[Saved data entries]
- Opening Delimiter -
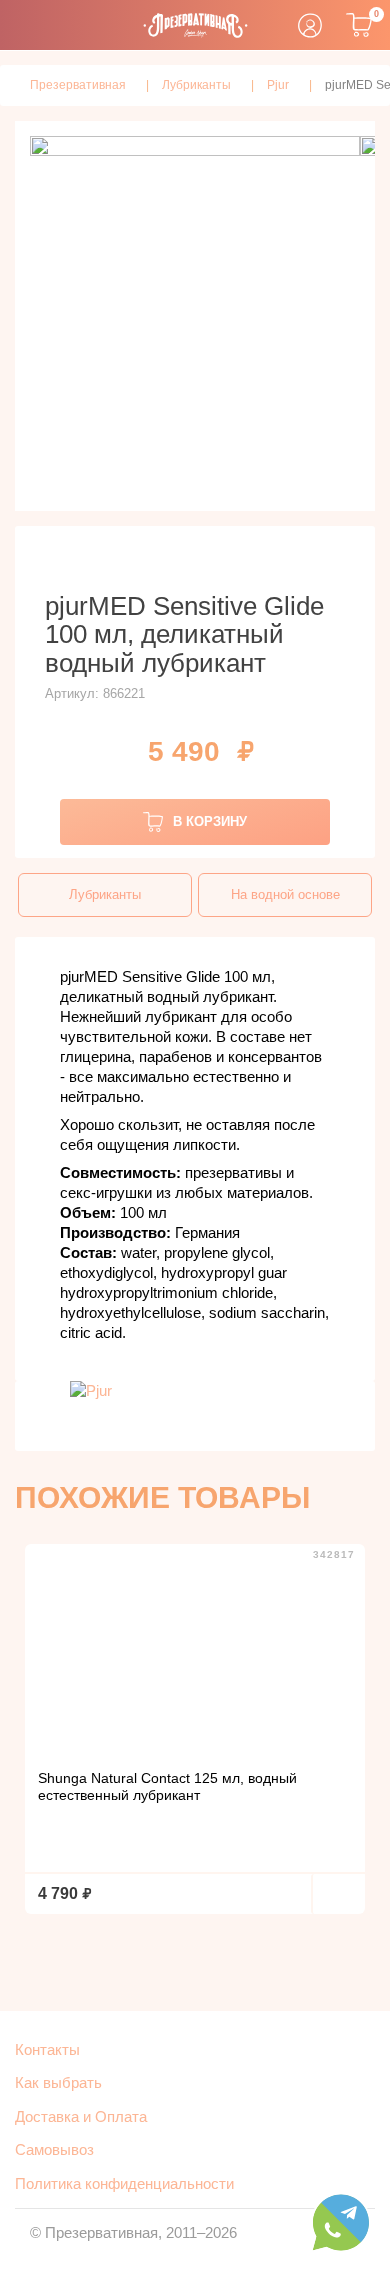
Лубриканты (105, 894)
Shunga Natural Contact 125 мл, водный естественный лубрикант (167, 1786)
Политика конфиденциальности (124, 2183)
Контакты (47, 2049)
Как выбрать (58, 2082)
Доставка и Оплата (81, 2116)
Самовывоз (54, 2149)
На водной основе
- Closing Delimiter -
Your assignment: Look above for the line containing "Контакты (47, 2049)", then please write out that line and each one after it through the end, exactly, with nothing else.

Response area:
Контакты (47, 2049)
Как выбрать (58, 2082)
Доставка и Оплата (81, 2116)
Самовывоз (54, 2149)
На водной основе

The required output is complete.